MOTIFS DE LA DECISION :
Au terme de l'article L113-5 du code des assurances, lors de la réalisation du risque ou à l'échéance du contrat, l'assureur doit exécuter dans le délai convenu la prestation déterminée par le contrat et ne peut être tenu au-delà.
Les parties se fondent en outre sur l'ancien article 1134 du code civil qui prévoit que les conventions légalement formées tiennent lieu de loi à ceux qui les ont faites.
En l'espèce la notice d'information sur l'assurance souscrite par Madame [Q] définit l'incapacité temporaire totale par la réunion de trois conditions relative à l'assuré :
'- il se trouve à la suite d'un accident ou d'une maladie dans l'incapacité, reconnue médicalement, d'exercer une activité quelconque, professionnelle ou non, même à temps partiel,
- cette incapacité est continue et persiste au-delà de la période de franchise. Par période de franchise on entend une période d'interruption continue d'activité au titre de laquelle aucune prestation n'est due.
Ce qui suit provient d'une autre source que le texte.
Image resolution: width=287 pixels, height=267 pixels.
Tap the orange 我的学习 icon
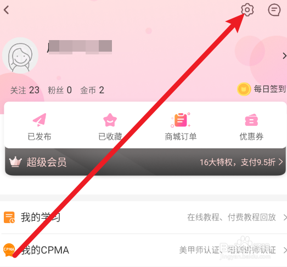(x=9, y=218)
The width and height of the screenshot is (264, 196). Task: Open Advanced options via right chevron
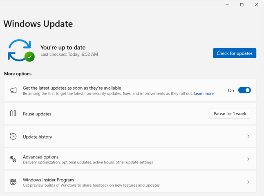pos(248,159)
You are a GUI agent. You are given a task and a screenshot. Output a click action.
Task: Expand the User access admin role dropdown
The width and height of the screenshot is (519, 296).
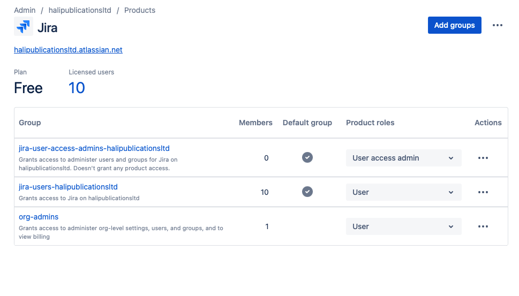coord(403,158)
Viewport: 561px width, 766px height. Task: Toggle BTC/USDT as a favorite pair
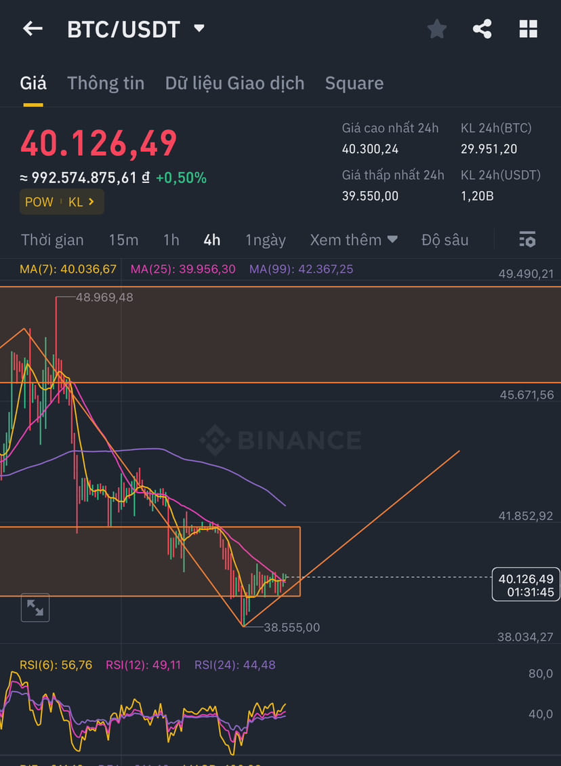[x=436, y=28]
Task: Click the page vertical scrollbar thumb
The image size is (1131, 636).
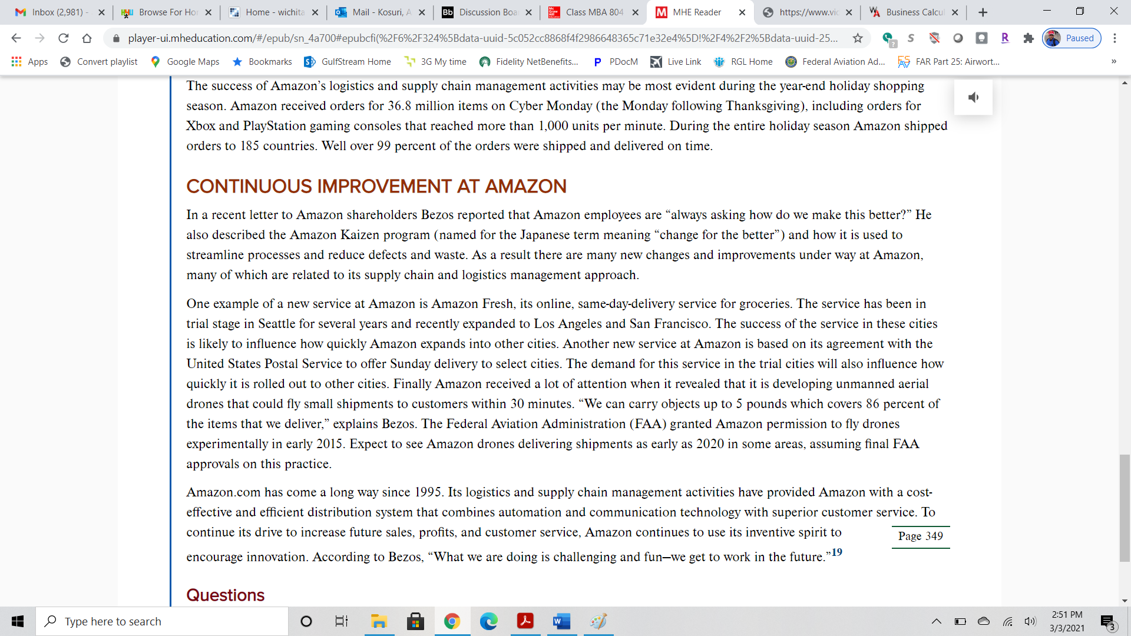Action: click(1125, 508)
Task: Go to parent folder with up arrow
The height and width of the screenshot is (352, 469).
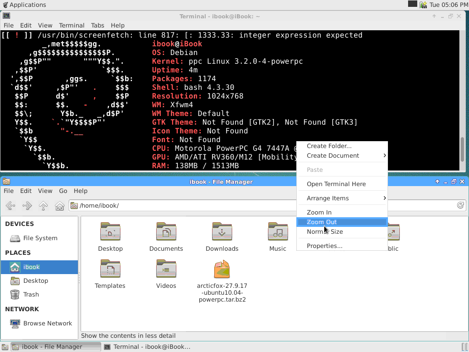Action: coord(44,206)
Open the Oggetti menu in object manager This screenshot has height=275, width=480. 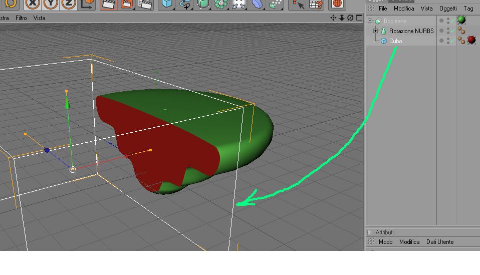448,9
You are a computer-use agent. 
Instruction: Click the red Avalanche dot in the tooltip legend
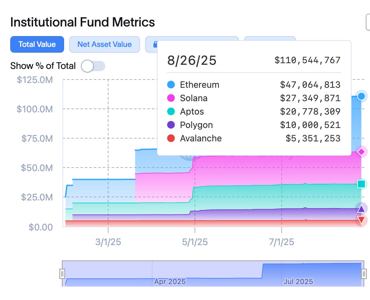[170, 138]
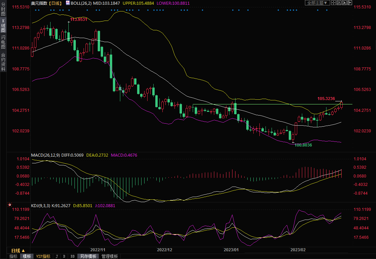Toggle the BB template button

pos(72,256)
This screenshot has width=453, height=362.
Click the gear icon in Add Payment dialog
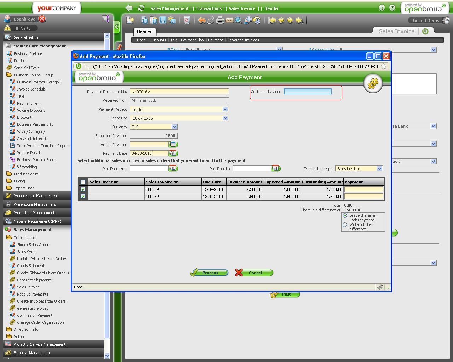coord(373,83)
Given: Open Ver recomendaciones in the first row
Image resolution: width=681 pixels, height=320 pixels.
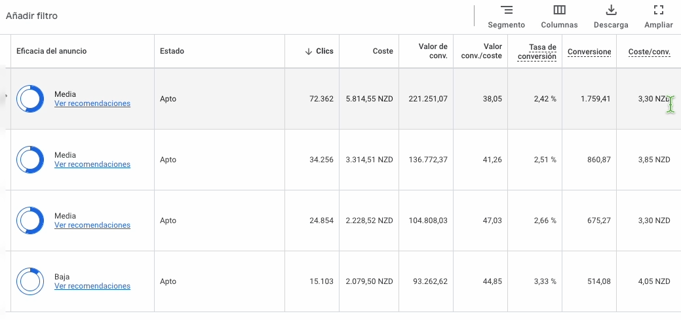Looking at the screenshot, I should tap(92, 103).
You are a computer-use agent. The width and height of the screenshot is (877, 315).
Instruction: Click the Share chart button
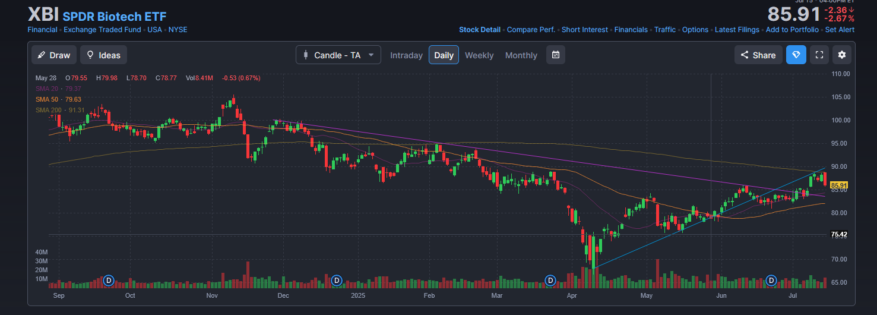757,55
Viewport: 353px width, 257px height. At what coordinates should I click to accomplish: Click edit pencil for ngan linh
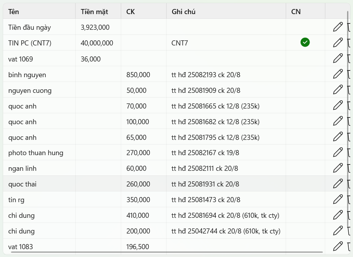pos(338,168)
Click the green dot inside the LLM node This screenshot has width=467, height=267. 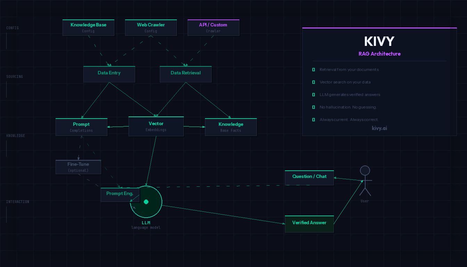[146, 201]
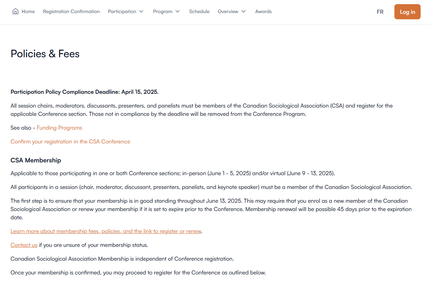The width and height of the screenshot is (431, 291).
Task: Open Learn more about membership fees link
Action: click(x=106, y=231)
Elle débute au premier jour de cette interruption et sa durée est indiquée aux dispositions particulières.
- cette incapacité doit être justifiée par la production des pièces prévues à l'article 6-2 'pièces justificatives à fournir'.'
Cette même notice prévoit que l'assureur n'est pas tenu de suivre les décisions de la sécurité sociale ou d'un organisme assimilé.
Il est constant que la société CNP APSSURANCES a pris en charge les échéances de prêt de Madame [Q] au titre de la garantie ITT du 26 janvier 2018 au 23 novembre 2020, date à laquelle elle a cessé la prise en charge à la suite d'un contrôle médical réalisé le 24 novembre 2020 par le Docteur [G], qui conclut :
'Madame [Q], 44 ans, serveuse, en arrêt de travail depuis 2014 a été reconnue en invalidité 2ème catégorie le 01/07/2019 en raison de rachialgies dégénératives cervico lombaires avec hernies discales fifocales et séquelles douloureuses de cage inter somatique C4 C5.
L'examen retrouve une raideur cervico lombaire sans signe de souffrance radiculaire, et sa répercussion psychologique.
La consolidation est acquise depuis la mise en invalidité 2.
Le taux fonctionnel est de 25%.
Madame [Q] est inapte à son travail très physique, mais n'est pas inapte à une activité professionnelle quelconque.'
Madame [Q] produit quant à elle un certificat d'inaptitude de la médecine du travail en date du 25 juillet 2016. Il sera toutefois souligné que ce certificat la déclarant inapte au poste de service, précise qu'elle demeure apte pour un autre poste (taches administratives, caisse). Elle verse en outre un certificat du Docteur [M] en date du 27 janvier 2021 qui constate :
'- TDM rachis : récidive d'une hernie discale L3-L4 avec réduction de la foraminale,
- mise en invalidité 2 par l'assurance maladie, pas de retour au travail possible,
- traitement par Acupan 1 ampoule par jour'.
La cour considère au vu des éléments médicaux versés aux débats que les conditions contractuelles pour bénéficier de la garantie 'incapacité temporaire totale' ne sont pas réunies, dès lors que le certificat médical du Docteur [G] mentionne expressément que la patiente demeure apte à exercer une activité professionnelle n'exigeant pas un travail très physique, le certificat du Docteur [M] se contentant de rappeler la décision de l'assurance maladie estimant que le retour au travail n'était pas possible, sans autre précision. Or, la compagnie d'assurance n'est pas liée par les décisions de l'assurance-maladie, et a pu légitimement refuser la poursuite de la prise en charge à compter de l'examen de contrôle, lequel n'est pas précisément contredit par les autres éléments médicaux versés aux débats par l'appelante. Il appartenait le cas échéant à cette dernière d'apporter, même en cause d'appel, des éléments plus précis pour démontrer son inaptitude totale à reprendre un travail quelconque, la cour n'ayant pas à pallier sa carence probatoire par l'organisation d'une expertise judiciaire.
Madame [Q] sera donc déboutée de sa demande principale de prise en charge des échéances du prêt et de sa demande subsidiaire. En l'absence de manquement contractuel de la part de la compagnie CNP ASSURANCE, elle sera également déboutée de sa demande de dommages et intérêts.
Le jugement de première instance sera donc confirmé par substitution de motifs.
Madame [Q], partie perdante, sera condamnée aux dépens.
L'équité commande de ne pas faire application de l'article 700 du code de procédure civile.